### Provided records
====================

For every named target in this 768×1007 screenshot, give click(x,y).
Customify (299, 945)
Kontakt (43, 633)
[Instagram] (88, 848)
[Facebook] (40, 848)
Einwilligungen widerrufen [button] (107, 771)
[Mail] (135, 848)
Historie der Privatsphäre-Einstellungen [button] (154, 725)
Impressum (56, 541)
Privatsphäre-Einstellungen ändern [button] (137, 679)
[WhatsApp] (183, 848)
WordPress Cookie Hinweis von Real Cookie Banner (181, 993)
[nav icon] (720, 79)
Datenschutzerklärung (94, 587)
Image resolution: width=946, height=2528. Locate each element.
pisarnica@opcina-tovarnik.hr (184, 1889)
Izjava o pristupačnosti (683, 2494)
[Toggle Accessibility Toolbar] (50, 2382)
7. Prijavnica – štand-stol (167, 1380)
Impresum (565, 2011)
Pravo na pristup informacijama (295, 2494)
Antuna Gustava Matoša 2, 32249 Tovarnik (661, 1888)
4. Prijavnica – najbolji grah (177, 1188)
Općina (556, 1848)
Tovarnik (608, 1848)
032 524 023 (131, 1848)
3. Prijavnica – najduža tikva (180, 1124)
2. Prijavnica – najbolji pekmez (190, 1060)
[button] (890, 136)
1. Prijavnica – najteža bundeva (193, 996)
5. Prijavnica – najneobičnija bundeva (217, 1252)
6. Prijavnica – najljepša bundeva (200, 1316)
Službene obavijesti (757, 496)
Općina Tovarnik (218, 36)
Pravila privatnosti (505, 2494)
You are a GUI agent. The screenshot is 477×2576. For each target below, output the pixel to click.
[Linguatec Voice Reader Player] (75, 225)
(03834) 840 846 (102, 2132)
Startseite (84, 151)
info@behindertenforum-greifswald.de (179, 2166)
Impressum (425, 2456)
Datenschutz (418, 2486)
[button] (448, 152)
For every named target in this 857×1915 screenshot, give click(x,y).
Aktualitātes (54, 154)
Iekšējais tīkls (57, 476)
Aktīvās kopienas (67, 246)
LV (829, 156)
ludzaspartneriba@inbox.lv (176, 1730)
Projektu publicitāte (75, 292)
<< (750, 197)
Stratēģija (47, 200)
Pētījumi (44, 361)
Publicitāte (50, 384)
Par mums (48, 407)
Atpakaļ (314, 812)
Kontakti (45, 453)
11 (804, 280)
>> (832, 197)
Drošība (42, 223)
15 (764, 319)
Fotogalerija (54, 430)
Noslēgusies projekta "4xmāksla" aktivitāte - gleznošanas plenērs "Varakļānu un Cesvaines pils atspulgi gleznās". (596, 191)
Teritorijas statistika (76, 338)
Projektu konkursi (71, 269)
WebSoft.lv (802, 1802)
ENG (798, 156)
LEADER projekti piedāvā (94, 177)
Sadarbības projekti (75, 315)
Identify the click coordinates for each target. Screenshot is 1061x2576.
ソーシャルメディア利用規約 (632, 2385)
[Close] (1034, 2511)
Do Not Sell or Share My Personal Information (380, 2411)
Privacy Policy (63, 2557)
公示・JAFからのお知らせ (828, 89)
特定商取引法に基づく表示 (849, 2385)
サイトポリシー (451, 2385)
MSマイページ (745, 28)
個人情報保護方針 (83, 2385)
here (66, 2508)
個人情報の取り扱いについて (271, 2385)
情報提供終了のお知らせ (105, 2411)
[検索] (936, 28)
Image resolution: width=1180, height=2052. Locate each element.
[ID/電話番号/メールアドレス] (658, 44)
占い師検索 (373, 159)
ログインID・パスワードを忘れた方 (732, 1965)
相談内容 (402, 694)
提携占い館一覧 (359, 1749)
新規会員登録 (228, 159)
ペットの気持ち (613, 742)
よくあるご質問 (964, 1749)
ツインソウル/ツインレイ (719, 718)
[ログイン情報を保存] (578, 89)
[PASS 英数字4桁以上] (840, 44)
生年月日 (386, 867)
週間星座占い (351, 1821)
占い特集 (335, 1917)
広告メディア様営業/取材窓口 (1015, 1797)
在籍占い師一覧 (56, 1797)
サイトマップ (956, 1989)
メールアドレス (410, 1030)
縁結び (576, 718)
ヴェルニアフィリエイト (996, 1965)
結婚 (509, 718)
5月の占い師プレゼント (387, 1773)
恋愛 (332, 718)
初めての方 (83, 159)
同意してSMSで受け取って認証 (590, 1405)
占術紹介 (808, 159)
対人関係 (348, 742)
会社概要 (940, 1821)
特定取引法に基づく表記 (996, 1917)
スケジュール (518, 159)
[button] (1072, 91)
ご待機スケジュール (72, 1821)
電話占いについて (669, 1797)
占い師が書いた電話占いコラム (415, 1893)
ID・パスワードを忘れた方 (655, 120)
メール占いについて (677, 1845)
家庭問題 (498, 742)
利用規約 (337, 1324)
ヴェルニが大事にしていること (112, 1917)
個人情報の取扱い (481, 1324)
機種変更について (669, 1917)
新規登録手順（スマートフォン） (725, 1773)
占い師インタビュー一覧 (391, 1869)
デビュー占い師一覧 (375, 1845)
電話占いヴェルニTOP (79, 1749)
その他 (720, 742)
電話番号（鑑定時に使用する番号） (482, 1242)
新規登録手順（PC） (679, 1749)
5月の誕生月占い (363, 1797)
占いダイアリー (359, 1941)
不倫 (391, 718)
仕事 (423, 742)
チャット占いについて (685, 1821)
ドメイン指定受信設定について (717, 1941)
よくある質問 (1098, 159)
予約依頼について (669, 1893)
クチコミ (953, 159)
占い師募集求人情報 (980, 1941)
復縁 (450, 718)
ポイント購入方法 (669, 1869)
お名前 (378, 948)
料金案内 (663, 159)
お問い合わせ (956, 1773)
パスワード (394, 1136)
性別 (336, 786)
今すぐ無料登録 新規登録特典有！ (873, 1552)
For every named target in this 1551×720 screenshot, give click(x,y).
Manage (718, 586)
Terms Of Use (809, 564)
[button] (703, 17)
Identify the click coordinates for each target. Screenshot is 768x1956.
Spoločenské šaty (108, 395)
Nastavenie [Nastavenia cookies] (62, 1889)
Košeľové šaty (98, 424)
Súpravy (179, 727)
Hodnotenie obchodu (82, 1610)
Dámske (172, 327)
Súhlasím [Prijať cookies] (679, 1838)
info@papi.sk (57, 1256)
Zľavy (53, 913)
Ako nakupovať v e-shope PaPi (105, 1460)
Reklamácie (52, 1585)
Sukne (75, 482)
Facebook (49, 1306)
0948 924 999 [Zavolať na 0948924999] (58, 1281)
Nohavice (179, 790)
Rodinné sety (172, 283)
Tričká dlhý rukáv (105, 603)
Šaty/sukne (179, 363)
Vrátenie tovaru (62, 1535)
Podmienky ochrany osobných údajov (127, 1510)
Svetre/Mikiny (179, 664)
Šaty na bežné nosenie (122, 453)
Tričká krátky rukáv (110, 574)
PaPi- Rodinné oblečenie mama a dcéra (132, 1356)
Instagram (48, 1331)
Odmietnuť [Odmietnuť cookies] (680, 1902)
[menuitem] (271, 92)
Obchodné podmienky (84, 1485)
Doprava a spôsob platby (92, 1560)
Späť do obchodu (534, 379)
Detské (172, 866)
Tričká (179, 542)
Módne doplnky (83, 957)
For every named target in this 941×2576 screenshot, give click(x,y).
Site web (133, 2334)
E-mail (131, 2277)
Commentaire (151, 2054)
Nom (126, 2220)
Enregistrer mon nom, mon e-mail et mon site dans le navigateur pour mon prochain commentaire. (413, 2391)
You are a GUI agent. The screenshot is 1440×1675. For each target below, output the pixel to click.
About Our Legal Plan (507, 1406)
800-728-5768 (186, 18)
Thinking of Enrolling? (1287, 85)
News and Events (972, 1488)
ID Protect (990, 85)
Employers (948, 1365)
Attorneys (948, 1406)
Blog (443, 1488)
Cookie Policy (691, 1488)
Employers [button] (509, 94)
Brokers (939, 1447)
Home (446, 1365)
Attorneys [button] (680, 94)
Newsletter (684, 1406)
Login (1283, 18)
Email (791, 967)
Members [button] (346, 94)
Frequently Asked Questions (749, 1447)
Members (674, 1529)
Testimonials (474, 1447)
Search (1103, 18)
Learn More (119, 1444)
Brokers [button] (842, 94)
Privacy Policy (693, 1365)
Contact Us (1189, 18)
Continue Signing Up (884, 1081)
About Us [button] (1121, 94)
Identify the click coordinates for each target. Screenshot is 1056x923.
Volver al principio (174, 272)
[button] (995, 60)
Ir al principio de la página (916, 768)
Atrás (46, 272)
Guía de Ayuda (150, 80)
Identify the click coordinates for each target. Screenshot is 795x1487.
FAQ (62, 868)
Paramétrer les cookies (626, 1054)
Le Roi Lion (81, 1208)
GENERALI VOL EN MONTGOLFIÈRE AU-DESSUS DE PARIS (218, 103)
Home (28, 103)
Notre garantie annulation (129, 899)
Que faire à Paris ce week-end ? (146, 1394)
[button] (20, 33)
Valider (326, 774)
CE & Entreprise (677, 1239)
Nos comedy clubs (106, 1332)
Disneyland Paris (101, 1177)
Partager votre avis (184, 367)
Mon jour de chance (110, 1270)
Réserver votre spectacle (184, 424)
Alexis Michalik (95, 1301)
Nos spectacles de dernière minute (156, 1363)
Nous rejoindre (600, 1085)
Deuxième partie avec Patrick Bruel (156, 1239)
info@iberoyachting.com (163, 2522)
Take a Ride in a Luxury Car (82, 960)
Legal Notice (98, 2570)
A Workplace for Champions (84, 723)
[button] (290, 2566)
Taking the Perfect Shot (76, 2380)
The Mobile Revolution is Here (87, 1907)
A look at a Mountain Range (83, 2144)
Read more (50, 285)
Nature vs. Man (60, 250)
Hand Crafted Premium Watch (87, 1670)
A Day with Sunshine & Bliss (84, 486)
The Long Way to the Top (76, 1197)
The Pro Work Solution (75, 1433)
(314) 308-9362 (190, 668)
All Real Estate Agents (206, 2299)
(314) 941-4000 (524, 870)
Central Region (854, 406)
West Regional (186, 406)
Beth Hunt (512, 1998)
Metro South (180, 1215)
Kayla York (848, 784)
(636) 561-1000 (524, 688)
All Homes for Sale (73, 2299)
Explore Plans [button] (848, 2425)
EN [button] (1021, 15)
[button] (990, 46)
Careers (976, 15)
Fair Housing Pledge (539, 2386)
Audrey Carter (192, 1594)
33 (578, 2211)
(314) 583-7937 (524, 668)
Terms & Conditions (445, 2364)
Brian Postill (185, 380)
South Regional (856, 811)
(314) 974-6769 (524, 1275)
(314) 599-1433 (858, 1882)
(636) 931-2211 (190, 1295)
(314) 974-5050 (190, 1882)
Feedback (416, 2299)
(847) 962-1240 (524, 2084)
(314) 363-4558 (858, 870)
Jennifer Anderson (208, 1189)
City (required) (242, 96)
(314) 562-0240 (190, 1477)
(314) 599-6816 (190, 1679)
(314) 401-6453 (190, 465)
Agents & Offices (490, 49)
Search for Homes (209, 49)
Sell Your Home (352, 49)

====================

### Exercise directions
Write out the records again, starting at the line that contains "[Toggle Accessibility Toolbar] (50, 2382)" and ending at the line that contains "Datenschutz (418, 2486)". Swap every "Prijavnica" for "Prijava" and leave everything else the same.

### Exercise response
[Toggle Accessibility Toolbar] (50, 2382)
7. Prijava – štand-stol (167, 1380)
Impresum (565, 2011)
Pravo na pristup informacijama (295, 2494)
Antuna Gustava Matoša 2, 32249 Tovarnik (661, 1888)
4. Prijava – najbolji grah (177, 1188)
Općina (556, 1848)
Tovarnik (608, 1848)
032 524 023 (131, 1848)
3. Prijava – najduža tikva (180, 1124)
2. Prijava – najbolji pekmez (190, 1060)
[button] (890, 136)
1. Prijava – najteža bundeva (193, 996)
5. Prijava – najneobičnija bundeva (217, 1252)
6. Prijava – najljepša bundeva (200, 1316)
Službene obavijesti (757, 496)
Općina Tovarnik (218, 36)
Pravila privatnosti (505, 2494)
You are a GUI agent. The screenshot is 477×2576. For each target below, output the pixel to click.
[Linguatec Voice Reader Player] (75, 225)
(03834) 840 846 (102, 2132)
Startseite (84, 151)
info@behindertenforum-greifswald.de (179, 2166)
Impressum (425, 2456)
Datenschutz (418, 2486)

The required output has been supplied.